Tytułowe „laleczki” to kobiety zaangażowane w pomoc skazańcom z wyrokiem śmierci, dożywającym swoich dni w amerykańskich więzieniach. Dla Lindy Polman stanowią one zarazem fenomen godny reporterskiego opisu i swego rodzaju klucz do świata, który zachodniemu Europejczykowi musi wydawać się egzotyczny i przerażający: świata więziennictwa Stanów Zjednoczonych. Polman jako reporterka ma pewną cenną umiejętność: potrafi lapidarnie i ostro portretować zastaną rzeczywistość, nie ferując przy tym jednoznacznych wyroków. Jest wyraźna, kategoryczna, ale nie moralizuje.

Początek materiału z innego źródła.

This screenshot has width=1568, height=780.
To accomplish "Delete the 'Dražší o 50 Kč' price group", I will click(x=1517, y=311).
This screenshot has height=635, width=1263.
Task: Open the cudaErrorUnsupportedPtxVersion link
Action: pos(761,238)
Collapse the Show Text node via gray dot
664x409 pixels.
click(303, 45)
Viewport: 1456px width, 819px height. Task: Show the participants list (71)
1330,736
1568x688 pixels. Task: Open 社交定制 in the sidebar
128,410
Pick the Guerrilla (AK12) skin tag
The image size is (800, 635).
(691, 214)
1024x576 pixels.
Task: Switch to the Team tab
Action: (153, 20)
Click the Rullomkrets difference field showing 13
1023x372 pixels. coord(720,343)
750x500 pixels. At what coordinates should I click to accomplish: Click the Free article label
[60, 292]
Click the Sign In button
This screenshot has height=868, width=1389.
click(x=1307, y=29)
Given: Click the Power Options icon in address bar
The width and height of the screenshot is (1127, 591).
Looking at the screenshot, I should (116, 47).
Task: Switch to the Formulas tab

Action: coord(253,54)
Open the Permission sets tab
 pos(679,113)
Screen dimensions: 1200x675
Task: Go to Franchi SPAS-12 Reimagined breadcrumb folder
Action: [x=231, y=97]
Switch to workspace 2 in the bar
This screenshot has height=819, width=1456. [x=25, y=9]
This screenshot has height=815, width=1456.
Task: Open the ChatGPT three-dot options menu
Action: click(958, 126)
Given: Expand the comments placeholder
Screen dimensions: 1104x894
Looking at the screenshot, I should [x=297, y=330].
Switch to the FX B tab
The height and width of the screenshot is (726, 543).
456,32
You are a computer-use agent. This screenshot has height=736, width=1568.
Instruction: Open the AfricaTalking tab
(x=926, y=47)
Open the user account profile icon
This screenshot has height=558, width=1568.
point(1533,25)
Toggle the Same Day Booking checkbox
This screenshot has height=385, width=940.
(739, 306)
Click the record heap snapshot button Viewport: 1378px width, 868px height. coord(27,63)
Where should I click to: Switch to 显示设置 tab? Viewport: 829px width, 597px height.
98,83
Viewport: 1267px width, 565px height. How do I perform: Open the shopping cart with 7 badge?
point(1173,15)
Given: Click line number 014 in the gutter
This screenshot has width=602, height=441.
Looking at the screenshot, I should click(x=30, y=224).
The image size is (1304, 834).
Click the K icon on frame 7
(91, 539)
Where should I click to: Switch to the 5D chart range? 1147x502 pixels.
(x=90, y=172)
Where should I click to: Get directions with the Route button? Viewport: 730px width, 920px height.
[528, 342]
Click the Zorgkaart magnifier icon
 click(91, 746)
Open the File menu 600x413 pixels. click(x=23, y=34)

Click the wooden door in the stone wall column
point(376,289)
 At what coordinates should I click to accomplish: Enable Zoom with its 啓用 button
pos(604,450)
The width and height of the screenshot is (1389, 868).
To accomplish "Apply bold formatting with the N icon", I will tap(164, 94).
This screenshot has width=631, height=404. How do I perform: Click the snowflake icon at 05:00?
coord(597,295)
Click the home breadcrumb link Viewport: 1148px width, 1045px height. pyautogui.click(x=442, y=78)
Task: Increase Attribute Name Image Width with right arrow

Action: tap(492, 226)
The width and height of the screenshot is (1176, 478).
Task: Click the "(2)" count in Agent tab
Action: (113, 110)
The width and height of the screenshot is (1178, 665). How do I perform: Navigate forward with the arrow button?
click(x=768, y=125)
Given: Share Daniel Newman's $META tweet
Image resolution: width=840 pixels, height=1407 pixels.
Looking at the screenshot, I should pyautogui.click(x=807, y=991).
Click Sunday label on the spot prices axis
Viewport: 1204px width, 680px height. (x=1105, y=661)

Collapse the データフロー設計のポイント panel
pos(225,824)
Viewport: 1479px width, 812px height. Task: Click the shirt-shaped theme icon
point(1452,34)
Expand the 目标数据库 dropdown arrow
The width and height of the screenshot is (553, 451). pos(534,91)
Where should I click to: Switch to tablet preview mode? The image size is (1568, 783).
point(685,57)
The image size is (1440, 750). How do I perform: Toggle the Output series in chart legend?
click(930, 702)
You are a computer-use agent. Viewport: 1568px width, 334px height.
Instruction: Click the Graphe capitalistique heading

Raczej odziera ze złudzeń. Tak czyni w „Laleczkach skazańców”, podobnie postępowała w kontrowersyjnej „Karawanie kryzysu” – wstrząsającym reportażu o ukrytym obliczu globalnego systemu pomocy humanitarnej.
W jaki sposób trafiła pani na kobiety prowadzące kampanie w sprawie skazanych na śmierć?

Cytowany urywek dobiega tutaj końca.